À ce jour, une vingtaine de départements seulement ont accordé des primes Covid-19

Alors que le premier volet du Ségur de la santé, consacré aux rémunérations et concrétisé par un protocole signé le 13 juillet, a officialisé la revalorisation des salaires des personnels non-médicaux des hôpitaux et Ehpad, avec une enveloppe considérable de 7,6 milliards d'euros (voir notre article du 15 juillet 2020), un large flou règne encore sur le versement d'une prime Covid-19 aux personnels des services d'aide à domicile (Saad), voire à certains salariés des départements (comme les personnels de l'ASE).
En juin, 18 grandes associations du secteur social et médicosocial avaient ainsi adressé une lettre ouverte au président de la République pour s'inquiéter du sort de la prime exceptionnelle (voir notre article du 12 juin 2020). Les signataires considéraient que "compter sur l'engagement des départements à octroyer cette prime ne saurait tenir que si l'État est directement le financeur et le garant et que, par conséquent, une dotation spécifique soit prévue dans le cadre de la prochaine loi de finances rectificative", ce qui n'est pas le cas.
Conséquence : des situations très disparates selon les territoires. Cette disparité sépare les départements qui ont décidé de verser une prime et ceux qui n'entendent pas le faire, mais concerne aussi le montant et la nature de cette prime lorsqu'elle est versée. Selon un pointage réalisé par le site spécialisé Le Média Social, seuls 18 départements sur 101 auraient, à ce jour, décidé d'accorder une prime aux personnels des Saad. Les autres estiment que l'État ayant plus ou moins annoncé cette prime pour les personnels des Saad, il lui appartient de la financer. Pour sa part, l'État renvoie la balle aux départements, en rappelant qu'il leur incombe de financer les Saad via l'APA ou la PCH.
Parmi les départements qui ont choisi de verser une prime, certains la réservent aux seuls personnels des Saad, a priori les plus exposés. D'autres l'accordent aussi aux assistantes familiales employées par l'aide sociale à l'enfance.
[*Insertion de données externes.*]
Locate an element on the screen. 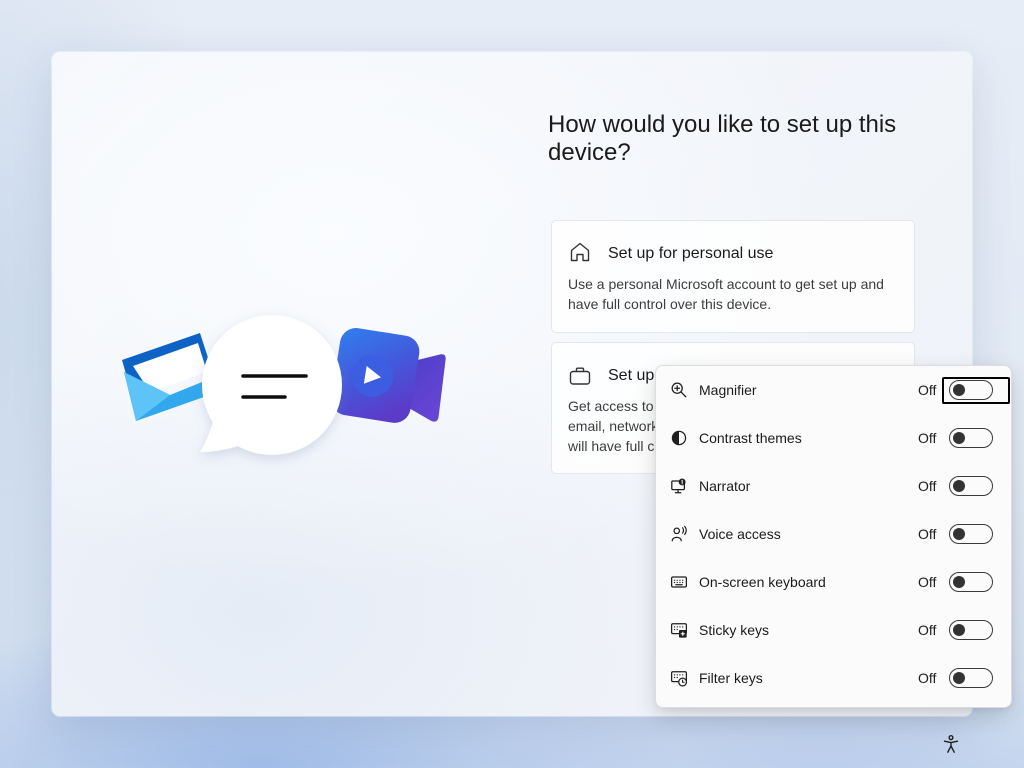 Image resolution: width=1024 pixels, height=768 pixels. flyout-item-contrast-themes: Contrast themes Off is located at coordinates (834, 438).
Enfin, quelques-uns ont décidé d'un périmètre plus large. Les montants sont également très variables allant de 200 euros dans la Vienne à 1.500 euros dans le Pas-de-Calais, la Seine-Saint-Denis ou la Meurthe-et-Moselle, en passant par 1.000 euros dans les Côtes-d'Armor, la Drôme, le Puy-de-Dôme, la Somme (voir notre article dans l'édition de ce jour) et quelques autres. Pour compliquer le tout, certains départements, comme le Nord, cumulent une prime (800 euros) et le financement d'une revalorisation salariale à venir.
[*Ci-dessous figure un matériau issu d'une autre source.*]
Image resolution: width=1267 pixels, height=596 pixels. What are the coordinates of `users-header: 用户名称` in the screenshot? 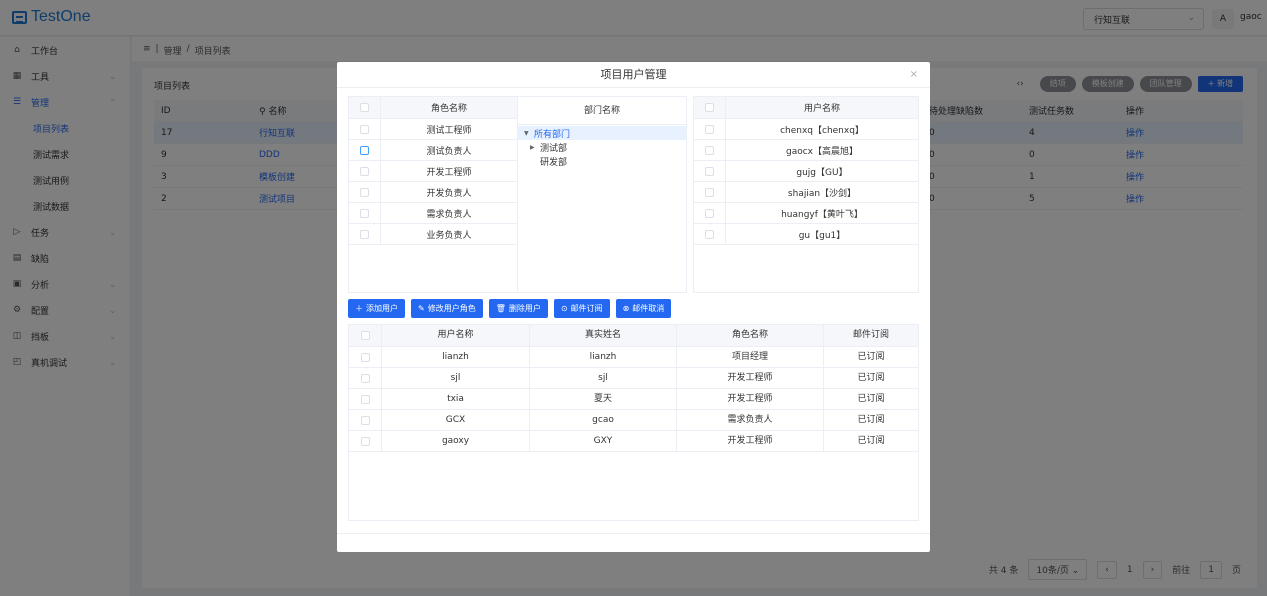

Derniers enseignements apportés par le pointage du Média Social : le choix d'accorder ou non une prime transcende les clivages politiques (12 départements de droite et 6 de gauche), mais ne recouvre pas vraiment les territoires les plus touchés par le Covid-19, avec peu de départements engagés en Île-de-France, dans le Grand Est ou dans les outre-mer.